All the variants are built from the same fundamental operation: associative image matching. This match function takes a key image tile and searches the source images for a matching tile (minimizing sum of squares of pixel difference). how matching works.
So far I have three variants. Most of the high quality images on my web page are made by growing the output image from the center out. The output starts all black, then one seed tile is blitted to the center. The output image grows by picking tiles on the edge, half in the output image (the overlap) and half in blackness. The source tile that matches the overlap best is blitted into place, thus extending the image.
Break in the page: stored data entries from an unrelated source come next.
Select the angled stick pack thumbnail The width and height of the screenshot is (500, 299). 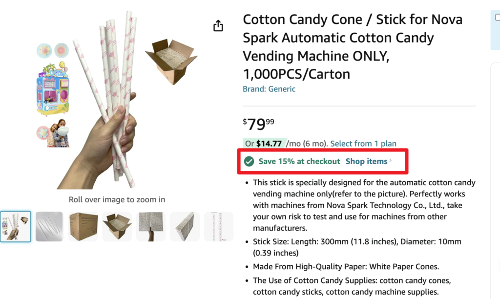pyautogui.click(x=185, y=227)
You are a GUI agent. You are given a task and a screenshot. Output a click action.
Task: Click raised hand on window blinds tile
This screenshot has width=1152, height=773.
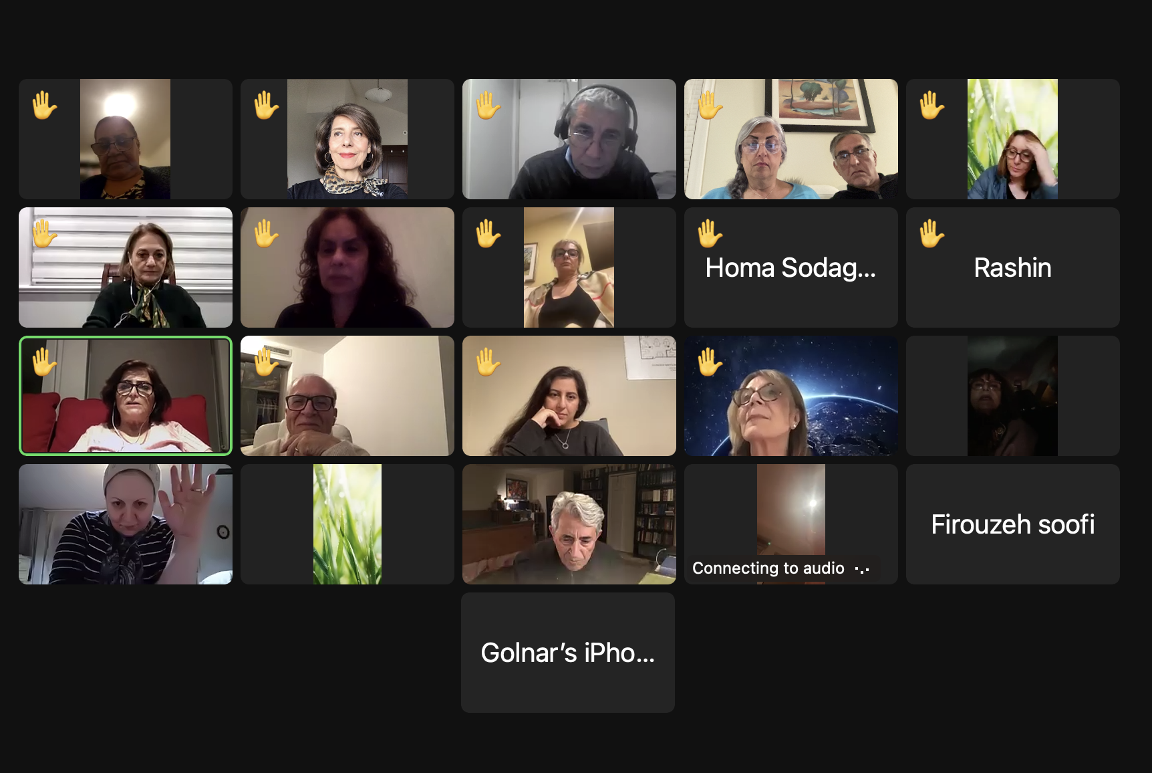[45, 234]
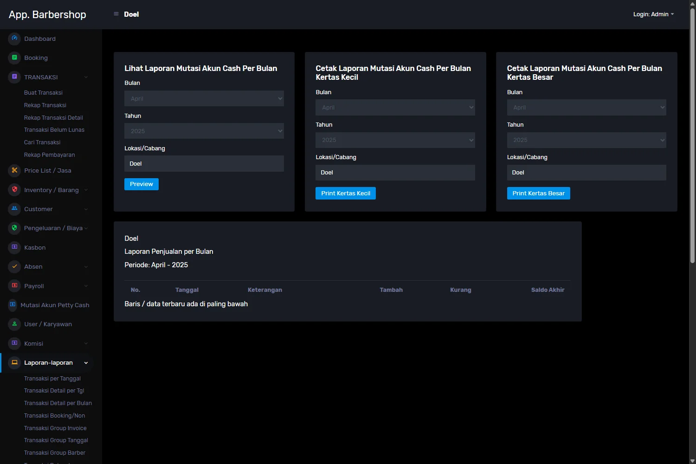Click the User / Karyawan person icon

[14, 324]
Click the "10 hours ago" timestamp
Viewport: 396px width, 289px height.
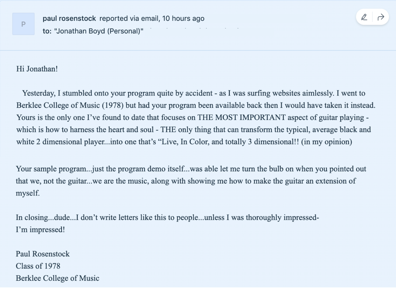(183, 19)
The second variant tries to reconstruct a template image from the source tiles. As such, the match function tries to minimize both the difference between the tile and its context, and between the tile and the template. A blending function combines these two optimization criteria. The face made out of parts images were made like this.
The third variant is used by the bomb program. It doesn't grow from a seed, but uses whatever is in the framebuffer and continuously modifies it. It picks a random tile on the screen, finds the best match for it, and blits the match to the screen. The result has a bit of positive feedback to it, and has a tendency to go all white or all black. Basically, it still needs a lot of work.
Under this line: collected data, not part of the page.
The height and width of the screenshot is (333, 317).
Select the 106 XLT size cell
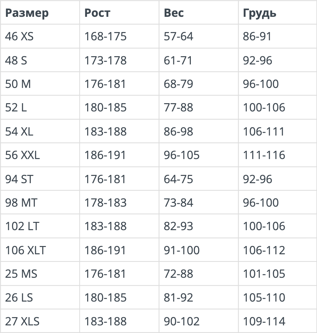coord(25,250)
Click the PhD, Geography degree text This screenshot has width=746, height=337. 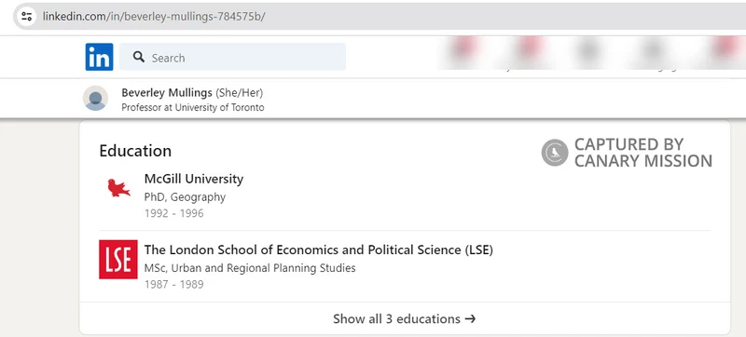tap(185, 197)
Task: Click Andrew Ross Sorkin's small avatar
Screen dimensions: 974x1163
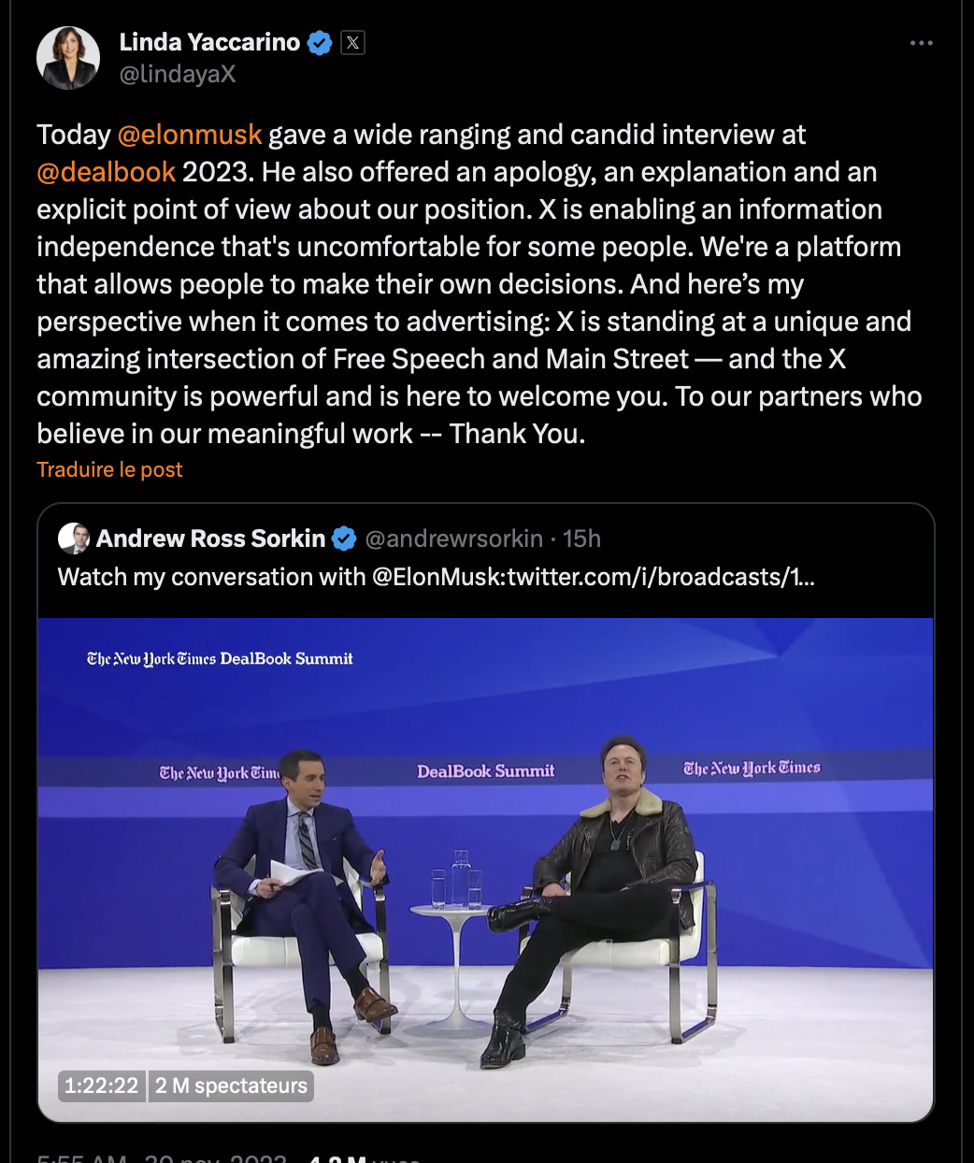Action: (x=73, y=538)
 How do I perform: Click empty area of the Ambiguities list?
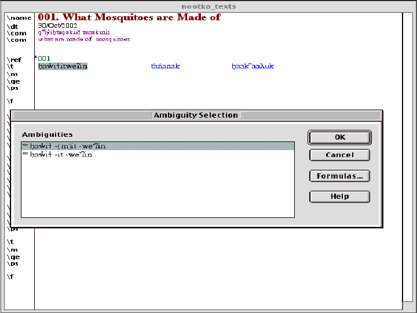coord(158,191)
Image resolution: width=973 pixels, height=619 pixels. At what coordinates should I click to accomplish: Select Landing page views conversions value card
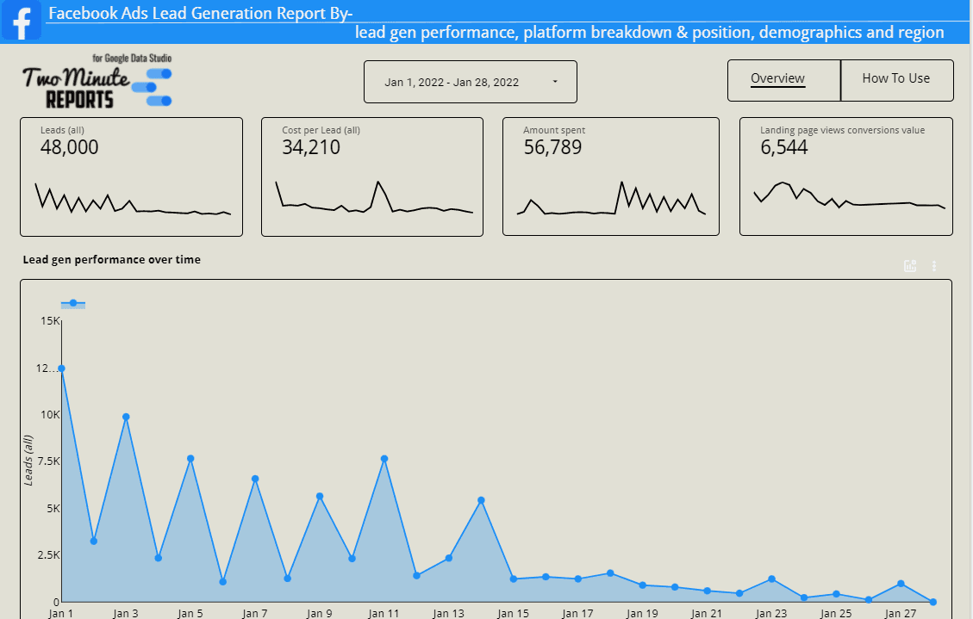click(845, 176)
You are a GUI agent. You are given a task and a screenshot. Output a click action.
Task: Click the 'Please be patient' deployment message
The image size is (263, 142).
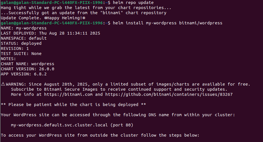73,105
The fuse images are all built by associative image matching. This match function takes a key image tile and searches the source images for a matching tile (minimizing sum of squares of pixel difference).
The match for a key tile is found by picking a collection of random candidate tiles (say 10000) in the source images, comparing each of them to the key, and returning the most similar tile. This allows easy speed/quality trade-off. Similarity is measured by subtracting the two tiles, then summing the squares of these differences (In RGB space. Perhaps better would be to weight intensity) (this is called diff-dot (what's the real name?)).
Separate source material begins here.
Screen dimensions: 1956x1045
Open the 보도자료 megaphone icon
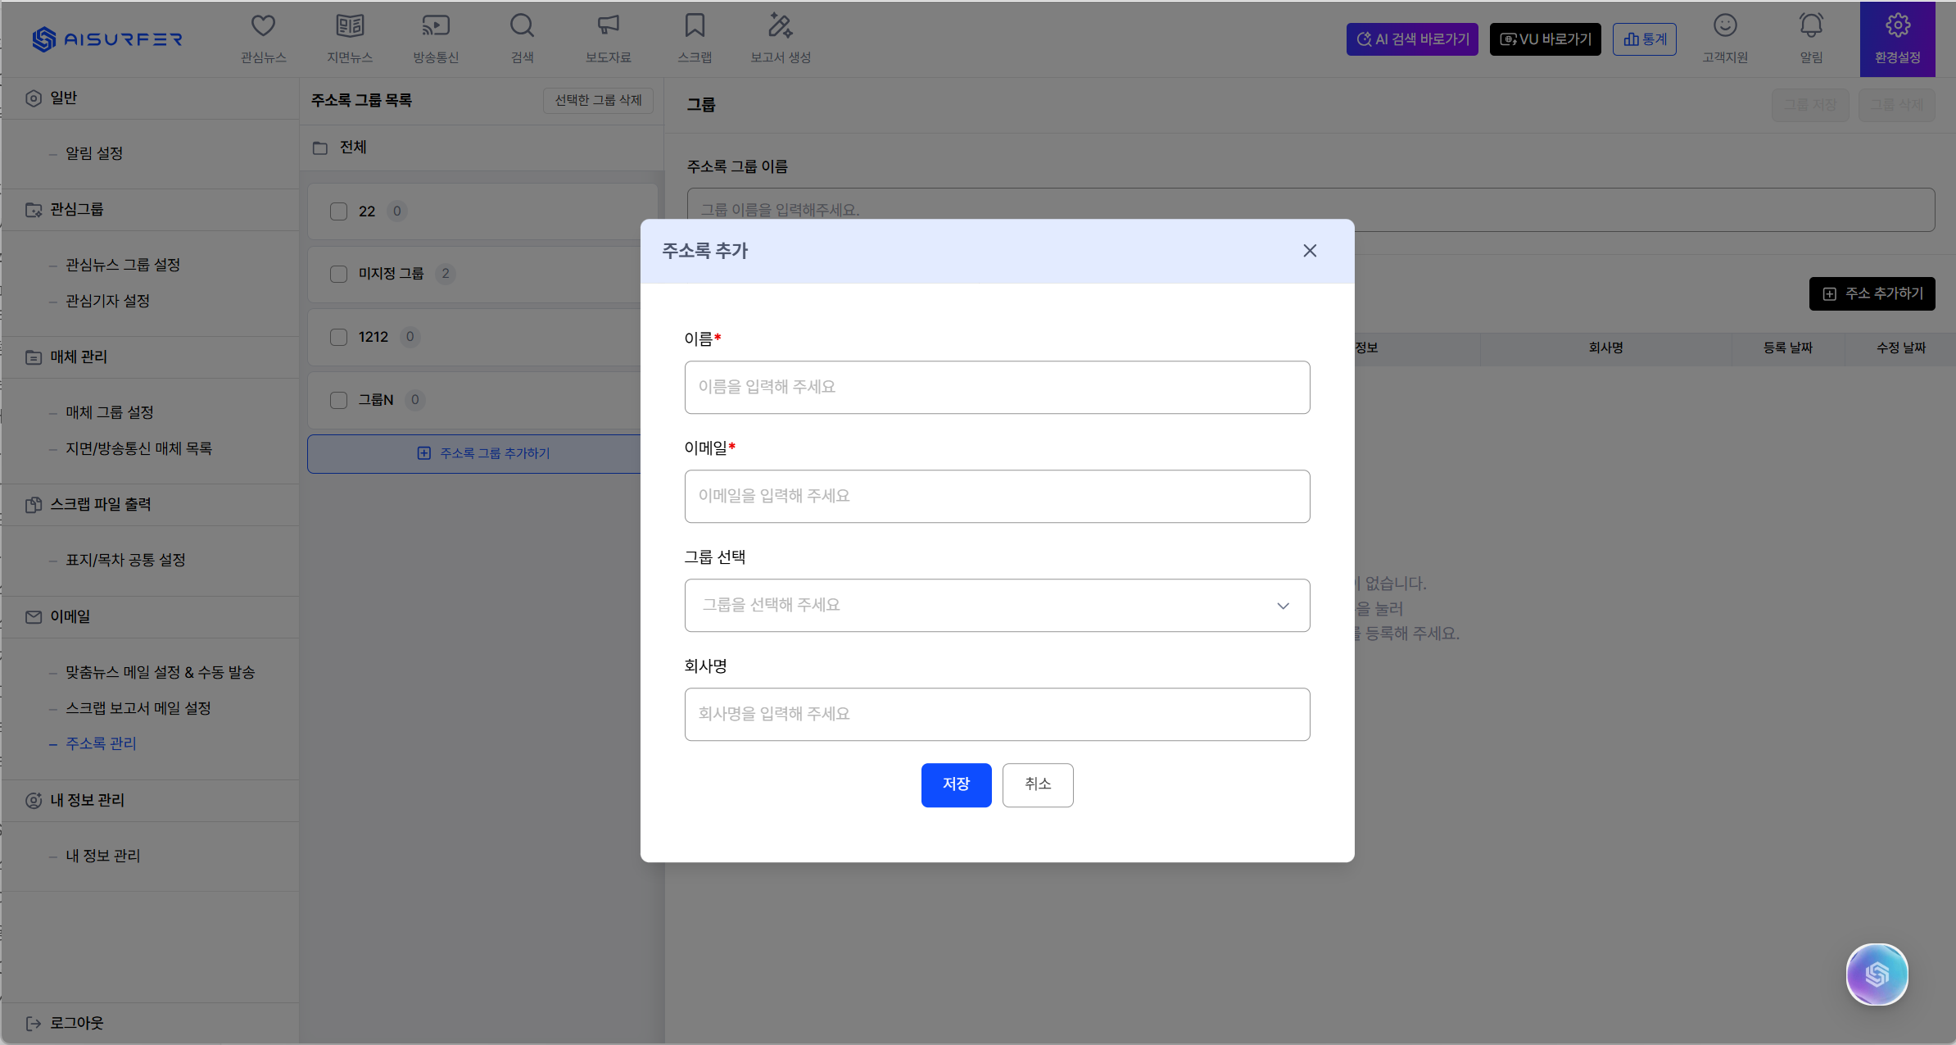pyautogui.click(x=608, y=26)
In order to improve the memory access pattern, the tiles are compared in scan-line order. Typically the number of candidates is larger than the height of the source images (say n times larger). So we still get a good distribution just by looping over the scan lines, and picking n tiles on each line.
To run much faster, the interactive version uses a multi-level algorithm: all the source images are prefiltered down by 5, and the search takes place with 5x5 tiles instead of 25x25 ones. The top few matches are saved, and compared again at full resolution to find the `best'. Of 10000 candidates currently it saves 10000/25 = 400 tiles for comparison at full rez.